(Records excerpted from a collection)
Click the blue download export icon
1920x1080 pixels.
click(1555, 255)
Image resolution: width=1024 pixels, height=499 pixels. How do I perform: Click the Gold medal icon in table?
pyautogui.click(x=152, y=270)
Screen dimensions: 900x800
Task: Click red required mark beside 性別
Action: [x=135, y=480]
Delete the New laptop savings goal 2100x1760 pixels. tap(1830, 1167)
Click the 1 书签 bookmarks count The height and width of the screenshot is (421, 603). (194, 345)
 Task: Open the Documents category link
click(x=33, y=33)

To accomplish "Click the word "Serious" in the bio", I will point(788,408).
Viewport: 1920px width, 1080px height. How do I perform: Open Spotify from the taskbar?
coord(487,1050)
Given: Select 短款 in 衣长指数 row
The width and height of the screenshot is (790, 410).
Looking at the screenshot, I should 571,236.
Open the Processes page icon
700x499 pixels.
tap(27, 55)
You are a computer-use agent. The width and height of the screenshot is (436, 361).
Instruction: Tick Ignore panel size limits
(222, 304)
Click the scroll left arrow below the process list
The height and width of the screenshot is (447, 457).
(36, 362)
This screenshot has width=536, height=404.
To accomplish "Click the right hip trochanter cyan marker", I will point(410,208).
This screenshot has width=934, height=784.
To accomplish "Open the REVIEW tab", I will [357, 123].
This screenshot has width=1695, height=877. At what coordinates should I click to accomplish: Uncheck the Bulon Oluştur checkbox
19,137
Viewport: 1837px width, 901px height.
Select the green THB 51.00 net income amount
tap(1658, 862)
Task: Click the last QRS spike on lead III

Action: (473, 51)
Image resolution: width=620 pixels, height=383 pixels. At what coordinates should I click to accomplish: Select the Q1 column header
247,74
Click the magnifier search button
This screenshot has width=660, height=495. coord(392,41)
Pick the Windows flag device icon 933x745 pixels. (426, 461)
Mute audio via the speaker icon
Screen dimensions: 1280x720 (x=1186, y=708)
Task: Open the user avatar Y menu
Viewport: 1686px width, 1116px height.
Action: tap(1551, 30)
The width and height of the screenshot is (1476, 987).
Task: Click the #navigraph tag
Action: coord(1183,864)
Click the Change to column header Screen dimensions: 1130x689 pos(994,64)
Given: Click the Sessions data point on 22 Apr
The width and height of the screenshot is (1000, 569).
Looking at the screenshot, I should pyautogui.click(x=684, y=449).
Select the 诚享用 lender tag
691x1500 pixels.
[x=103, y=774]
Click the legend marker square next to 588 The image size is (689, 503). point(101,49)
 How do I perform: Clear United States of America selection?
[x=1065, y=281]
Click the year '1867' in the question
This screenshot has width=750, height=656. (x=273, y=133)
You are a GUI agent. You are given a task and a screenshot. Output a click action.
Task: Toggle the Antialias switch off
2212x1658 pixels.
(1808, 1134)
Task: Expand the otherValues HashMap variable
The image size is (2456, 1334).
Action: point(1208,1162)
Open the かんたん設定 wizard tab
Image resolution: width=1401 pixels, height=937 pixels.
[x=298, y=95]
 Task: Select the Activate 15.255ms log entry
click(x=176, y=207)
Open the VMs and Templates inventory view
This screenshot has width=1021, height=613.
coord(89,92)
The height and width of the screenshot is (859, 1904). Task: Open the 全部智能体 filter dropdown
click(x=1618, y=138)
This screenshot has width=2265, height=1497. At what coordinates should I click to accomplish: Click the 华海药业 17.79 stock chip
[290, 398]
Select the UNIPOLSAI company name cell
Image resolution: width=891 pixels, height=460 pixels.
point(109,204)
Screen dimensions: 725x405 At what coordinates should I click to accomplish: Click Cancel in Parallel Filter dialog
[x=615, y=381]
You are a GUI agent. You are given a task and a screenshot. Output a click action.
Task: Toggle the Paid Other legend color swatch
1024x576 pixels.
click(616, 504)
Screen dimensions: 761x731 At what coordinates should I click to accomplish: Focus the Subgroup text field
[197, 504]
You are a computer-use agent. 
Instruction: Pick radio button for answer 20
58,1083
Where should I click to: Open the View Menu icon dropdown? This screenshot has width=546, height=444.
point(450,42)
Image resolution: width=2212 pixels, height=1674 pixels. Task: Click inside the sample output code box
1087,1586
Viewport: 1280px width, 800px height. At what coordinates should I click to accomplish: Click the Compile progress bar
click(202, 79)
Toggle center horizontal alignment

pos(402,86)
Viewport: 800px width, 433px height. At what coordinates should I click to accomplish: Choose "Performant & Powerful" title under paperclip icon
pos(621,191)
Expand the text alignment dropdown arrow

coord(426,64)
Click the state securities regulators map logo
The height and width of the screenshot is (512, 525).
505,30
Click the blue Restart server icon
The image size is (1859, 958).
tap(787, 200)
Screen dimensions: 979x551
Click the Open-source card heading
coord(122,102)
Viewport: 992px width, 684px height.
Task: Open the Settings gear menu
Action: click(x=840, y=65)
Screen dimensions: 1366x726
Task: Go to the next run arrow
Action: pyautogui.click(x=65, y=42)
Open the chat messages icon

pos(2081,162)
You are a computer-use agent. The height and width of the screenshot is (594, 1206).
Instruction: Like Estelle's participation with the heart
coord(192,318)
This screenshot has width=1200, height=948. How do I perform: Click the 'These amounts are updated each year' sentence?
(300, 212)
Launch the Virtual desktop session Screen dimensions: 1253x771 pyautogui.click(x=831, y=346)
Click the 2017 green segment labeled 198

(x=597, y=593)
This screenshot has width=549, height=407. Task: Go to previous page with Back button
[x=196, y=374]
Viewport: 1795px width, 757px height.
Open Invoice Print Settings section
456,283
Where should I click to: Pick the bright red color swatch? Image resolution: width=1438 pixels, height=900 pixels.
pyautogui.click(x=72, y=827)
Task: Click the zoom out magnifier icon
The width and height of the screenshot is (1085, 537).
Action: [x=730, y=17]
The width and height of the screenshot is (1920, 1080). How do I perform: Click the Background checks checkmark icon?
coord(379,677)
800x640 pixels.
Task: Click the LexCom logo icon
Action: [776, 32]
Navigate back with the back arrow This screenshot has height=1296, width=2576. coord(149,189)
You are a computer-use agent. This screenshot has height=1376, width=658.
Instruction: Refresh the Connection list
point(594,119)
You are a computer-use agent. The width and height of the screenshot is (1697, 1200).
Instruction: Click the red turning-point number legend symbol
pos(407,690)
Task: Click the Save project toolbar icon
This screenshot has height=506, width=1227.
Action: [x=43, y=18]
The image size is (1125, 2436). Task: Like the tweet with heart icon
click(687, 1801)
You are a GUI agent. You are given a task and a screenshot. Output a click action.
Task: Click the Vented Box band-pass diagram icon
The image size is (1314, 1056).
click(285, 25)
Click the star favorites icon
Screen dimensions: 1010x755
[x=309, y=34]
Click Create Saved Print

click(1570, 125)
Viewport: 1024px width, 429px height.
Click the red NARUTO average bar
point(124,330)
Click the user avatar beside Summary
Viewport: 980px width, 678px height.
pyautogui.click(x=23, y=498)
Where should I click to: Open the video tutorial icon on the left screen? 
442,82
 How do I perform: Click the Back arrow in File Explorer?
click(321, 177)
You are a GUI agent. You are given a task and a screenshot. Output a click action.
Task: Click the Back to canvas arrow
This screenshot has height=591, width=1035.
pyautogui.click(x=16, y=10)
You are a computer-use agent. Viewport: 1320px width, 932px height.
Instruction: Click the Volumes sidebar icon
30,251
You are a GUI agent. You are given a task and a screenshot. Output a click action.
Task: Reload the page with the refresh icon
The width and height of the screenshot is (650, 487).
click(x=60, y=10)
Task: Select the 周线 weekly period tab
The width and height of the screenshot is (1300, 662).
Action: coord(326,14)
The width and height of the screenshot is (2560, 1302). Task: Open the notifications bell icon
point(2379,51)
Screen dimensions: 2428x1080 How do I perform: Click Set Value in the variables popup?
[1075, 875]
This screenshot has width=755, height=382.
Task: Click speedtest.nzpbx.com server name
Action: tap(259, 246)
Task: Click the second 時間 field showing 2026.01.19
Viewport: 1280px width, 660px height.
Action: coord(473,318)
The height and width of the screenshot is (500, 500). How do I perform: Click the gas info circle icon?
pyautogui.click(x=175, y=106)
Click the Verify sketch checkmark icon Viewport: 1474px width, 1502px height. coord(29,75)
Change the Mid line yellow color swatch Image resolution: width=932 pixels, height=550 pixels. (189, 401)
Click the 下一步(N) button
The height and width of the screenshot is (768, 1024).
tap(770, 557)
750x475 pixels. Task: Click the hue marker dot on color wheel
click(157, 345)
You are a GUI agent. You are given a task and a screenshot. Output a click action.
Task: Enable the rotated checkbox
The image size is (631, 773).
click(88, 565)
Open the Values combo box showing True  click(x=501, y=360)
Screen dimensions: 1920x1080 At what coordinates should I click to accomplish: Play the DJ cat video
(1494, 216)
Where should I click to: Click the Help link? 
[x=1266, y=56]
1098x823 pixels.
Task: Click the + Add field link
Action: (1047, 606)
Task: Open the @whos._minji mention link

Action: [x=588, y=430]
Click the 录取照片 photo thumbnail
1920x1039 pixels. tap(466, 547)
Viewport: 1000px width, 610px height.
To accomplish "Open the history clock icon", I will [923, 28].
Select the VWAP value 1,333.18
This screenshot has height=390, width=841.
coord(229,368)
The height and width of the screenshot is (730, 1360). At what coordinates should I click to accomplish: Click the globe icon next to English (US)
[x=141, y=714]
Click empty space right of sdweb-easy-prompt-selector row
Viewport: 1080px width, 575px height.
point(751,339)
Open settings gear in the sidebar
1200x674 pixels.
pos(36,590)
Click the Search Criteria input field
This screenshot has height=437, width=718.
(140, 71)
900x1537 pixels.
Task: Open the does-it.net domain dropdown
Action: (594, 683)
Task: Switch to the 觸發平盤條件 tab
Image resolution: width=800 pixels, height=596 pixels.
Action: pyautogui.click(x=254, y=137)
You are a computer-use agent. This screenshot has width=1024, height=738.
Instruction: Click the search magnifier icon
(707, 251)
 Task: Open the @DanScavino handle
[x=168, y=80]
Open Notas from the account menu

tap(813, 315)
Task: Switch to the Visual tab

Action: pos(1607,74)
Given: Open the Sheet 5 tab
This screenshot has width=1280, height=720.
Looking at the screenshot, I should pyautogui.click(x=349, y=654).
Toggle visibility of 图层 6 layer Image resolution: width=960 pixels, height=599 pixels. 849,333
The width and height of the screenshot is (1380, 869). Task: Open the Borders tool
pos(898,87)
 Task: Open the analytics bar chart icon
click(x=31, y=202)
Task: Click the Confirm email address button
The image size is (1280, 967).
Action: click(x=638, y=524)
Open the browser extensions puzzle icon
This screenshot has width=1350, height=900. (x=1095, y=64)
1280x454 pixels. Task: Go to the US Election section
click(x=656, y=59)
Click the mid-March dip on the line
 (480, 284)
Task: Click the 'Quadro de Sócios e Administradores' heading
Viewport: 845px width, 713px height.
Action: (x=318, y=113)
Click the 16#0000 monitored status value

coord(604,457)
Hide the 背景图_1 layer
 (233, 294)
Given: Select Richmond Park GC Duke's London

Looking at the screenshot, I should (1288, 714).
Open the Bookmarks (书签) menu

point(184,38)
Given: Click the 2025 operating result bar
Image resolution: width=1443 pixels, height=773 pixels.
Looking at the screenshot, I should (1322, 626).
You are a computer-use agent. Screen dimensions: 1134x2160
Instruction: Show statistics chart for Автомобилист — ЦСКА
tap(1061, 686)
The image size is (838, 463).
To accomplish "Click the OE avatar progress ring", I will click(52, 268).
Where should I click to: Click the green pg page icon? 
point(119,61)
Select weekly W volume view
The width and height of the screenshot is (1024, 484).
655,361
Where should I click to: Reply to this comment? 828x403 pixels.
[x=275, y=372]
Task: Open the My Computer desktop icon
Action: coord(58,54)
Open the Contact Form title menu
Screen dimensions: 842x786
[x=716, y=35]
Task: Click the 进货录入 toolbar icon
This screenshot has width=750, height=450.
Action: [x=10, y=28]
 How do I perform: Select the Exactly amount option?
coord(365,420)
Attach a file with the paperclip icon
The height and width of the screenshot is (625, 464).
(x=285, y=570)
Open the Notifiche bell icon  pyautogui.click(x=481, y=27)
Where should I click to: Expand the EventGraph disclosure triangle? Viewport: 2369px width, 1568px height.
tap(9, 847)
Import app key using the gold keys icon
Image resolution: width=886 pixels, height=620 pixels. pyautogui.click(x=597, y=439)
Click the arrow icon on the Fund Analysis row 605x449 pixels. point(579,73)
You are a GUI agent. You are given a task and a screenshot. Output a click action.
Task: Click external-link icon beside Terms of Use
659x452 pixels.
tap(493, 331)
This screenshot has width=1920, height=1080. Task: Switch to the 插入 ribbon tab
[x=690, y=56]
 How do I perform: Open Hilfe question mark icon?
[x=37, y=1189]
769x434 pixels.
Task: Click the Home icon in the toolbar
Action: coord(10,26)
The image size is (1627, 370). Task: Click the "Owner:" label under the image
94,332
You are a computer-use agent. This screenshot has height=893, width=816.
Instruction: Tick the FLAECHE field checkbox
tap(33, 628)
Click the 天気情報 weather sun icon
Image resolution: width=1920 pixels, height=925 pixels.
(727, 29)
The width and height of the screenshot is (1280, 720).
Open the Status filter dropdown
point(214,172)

Problem description. Reproduce verbatim the lines of the listing from its start through the line containing "Click the 1 书签", inclusive.

Full solution.
Click the blue download export icon
1920x1080 pixels.
click(1555, 255)
Image resolution: width=1024 pixels, height=499 pixels. How do I perform: Click the Gold medal icon in table?
pyautogui.click(x=152, y=270)
Screen dimensions: 900x800
Task: Click red required mark beside 性別
Action: [x=135, y=480]
Delete the New laptop savings goal 2100x1760 pixels. tap(1830, 1167)
Click the 1 书签 bookmarks count The height and width of the screenshot is (421, 603). (194, 345)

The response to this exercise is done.